BAGHDAD - The extremist gunmen had surrounded the village for more than a week, refusing to let residents leave and insisting that they convert to Islam.
A handful did, and when the village's elders found out that they had abandoned the community's Yazidi faith, they killed them.
That news enraged the fighters from the extremist Islamic State in Iraq and Syria, 'so they stormed the village and started killing its people,' said Hassan Khidr, a resident reached by telephone who managed to flee after the killings began.
The extent of the killings on Friday in Kocho, a small, isolated village near the town of Sinjar in northern Iraq, remained unclear Saturday night, although some residents and Iraqi officials said they believed that scores of people had died at the hands of ISIS.
The killings are likely to heighten international concern about the plight of Iraq's Yazidi minority, tens of thousands of whose members have fled their homes and villages under the threat of attack from ISIS.
In recent months, ISIS, which calls itself the Islamic State and seeks to create a caliphate, or government for all the world's Muslims, had expanded the area it controls in northern and eastern Iraq, clashing both with Iraqi security forces and Kurdish militias.
Alarm at the group's rapid growth - and at the humanitarian suffering it has unleashed - led President Obama to launch airstrikes on ISIS positions.
ISIS' ideology, which considers all who do not accept its fundamentalist interpretation of Islam heretics, has proved to be a particularly destructive force in Iraq, home to a range of ethnic and religious groups, including the Yazidis killed Friday.
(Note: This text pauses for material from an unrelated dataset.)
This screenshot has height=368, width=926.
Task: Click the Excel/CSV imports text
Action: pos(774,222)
Mr. Khidr spoke by telephone from a hospital. He said had been detained by ISIS fighters with other men inside a school when the killings began.
He had played dead, he said, until he had an opportunity to flee, and saw a number of bodies as he was leaving.
A prominent member of a local Arab tribe told a similar story, saying ISIS had surrounded two Yazidi villages and given people there 10 days to convert to Islam. Residents of one village had managed to flee, said the man, who gave only his first name, Abdel-Rahman, because he feared retribution by the militants.
'But the time ran out for Kocho, so the gunmen from the Islamist State stormed it and killed their men,' he said.
It remained unclear what had become of the village's women and children. Mr. Khadr said he did not think they had been killed, but had been rounded up and taken somewhere else.
Halgurd Hekmat, a spokesman for Kurdish security forces, said the militants took the women and children to the nearby city of Tal Afar, said.
Elsewhere in northern Iraq, airstrikes hit near the insurgent-held city of Mosul early Saturday, easing the mounting tension felt by the Kurdish forces trying to hold the Sunni militants at bay.
The strikes landed near the Mosul Dam, which militants claimed more than a week ago, in addition to at least one other area in the hinterlands between militant and government control. Hospital officials in Mosul said that the strikes killed at least 11 ISIS militants.
The Kurdish forces have been pushed back to operating bases on several fronts in recent weeks, including Khazir, where airstrikes occurred in the early hours of Saturday along the hills in front of rebel-held territory.
'This has become a frontline in the battle against ISIS,' said Mohammad Mohsin Ahmedi, an assistant to Rowsch Nuri Shaways, the country's deputy minister, who was visiting the area on Saturday. 'The airstrikes and support we have received from the international community has been very useful in our efforts to stop the ISIS advance.'
Officials described the area as a crucial point along the road to Erbil, in northern Iraq.
'If anyone breaks through this line, then that's Erbil,' said Azizi Shwan Ahmed, the chief of staff in the Mr. Rowsch's office. 'This is defending the capital directly.'
The officials said that airstrikes have been semi-regular in the last few days, and are not always a response to an imminent advance by the Sunni fighters. On Saturday morning, for instance, the Kurdish fighters in the area said they did not call for the attack or even see a militant push to prompt them.
'It wasn't because they were advancing,' Mr. Ahmedi said. 'When the planes see ISIS movement they stop it.'
Outside of the headquarters, where several commanders and local politicians gathered Saturday afternoon, the Kurdish fighters scanned the horizon from their forward bases. The fighters said that they sleep during the day and are awake at night, when most of the shooting from the militants happens. The village of Hasan Sham, where the Sunni militants operate openly, sat a few miles away.
Officials said there were no imminent plans to capitalize on the air assaults, as has been the case in other areas following strikes.
The landscape nearby was filled with refugee tents that until roughly 10 days ago were filled with minorities fleeing ISIS fighters. They now sit empty, their white tarps forming tidy rows along the side of a hill. In the last week, those refugees have continued their flight to safety.